Knowing this list helps you keep things steady, and it helps you recognise early when something is brewing. If your dog has been constipated or has picked up an infection and then starts seeming vacant, those dots are worth joining and mentioning to your vet, because dealing with the trigger is often part of settling the episode.

Lactulose has a useful double action here worth understanding: as well as reducing ammonia absorption, it loosens the stool, which helps counter the constipation that can itself trigger episodes. That is why your vet may adjust the lactulose dose to achieve soft, regular stools rather than to a fixed number on a syringe. Follow their guidance on this rather than guessing, because too little leaves the trigger in place and too much causes its own problems.

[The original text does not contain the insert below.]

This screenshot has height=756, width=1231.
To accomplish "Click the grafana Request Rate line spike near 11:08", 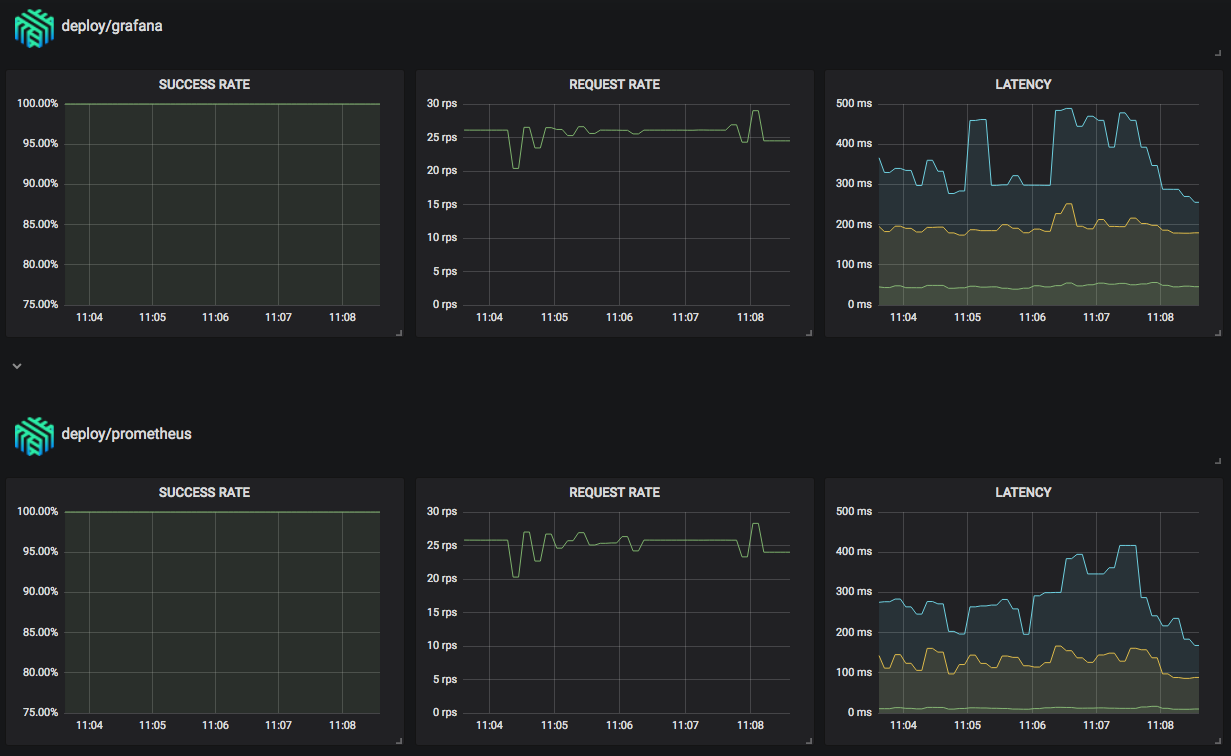I will pyautogui.click(x=756, y=112).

What you cannot do is manage a genuine crisis at home. Home care is for the stable, controlled phase. The moment your dog crosses into the territory in the red box above, this becomes a job for a vet, urgently. If you are ever unsure which side of that line your dog is on, treat it as the more serious one and call.

The bigger picture

Hepatic encephalopathy is frightening to witness, and the vacant, unreachable look on a dog you love is genuinely distressing. But it is also, in many cases, controllable. Dogs with shunts managed medically, and especially dogs whose shunts are corrected, can have their episodes greatly reduced or stopped altogether. The first step is recognising it for what it is rather than mislabelling it, because the right diagnosis leads to the right treatment.

If your dog has not yet had the liver side of things investigated, the bile acids test is usually where that starts, and it is worth reading about next. If a shunt has been found, the pieces on the surgery-versus-medical decision and on life after shunt surgery will help you understand where the treatment of the underlying cause can go. And keep the red box in mind: between episodes you are the steady hand on the routine, but a crisis belongs to your vet, straight away.

References

  1. Webster CRL, et al. ACVIM consensus statement on the diagnosis and treatment of chronic hepatitis in dogs. *J Vet Intern Med* 2019;33(3):1173–1200.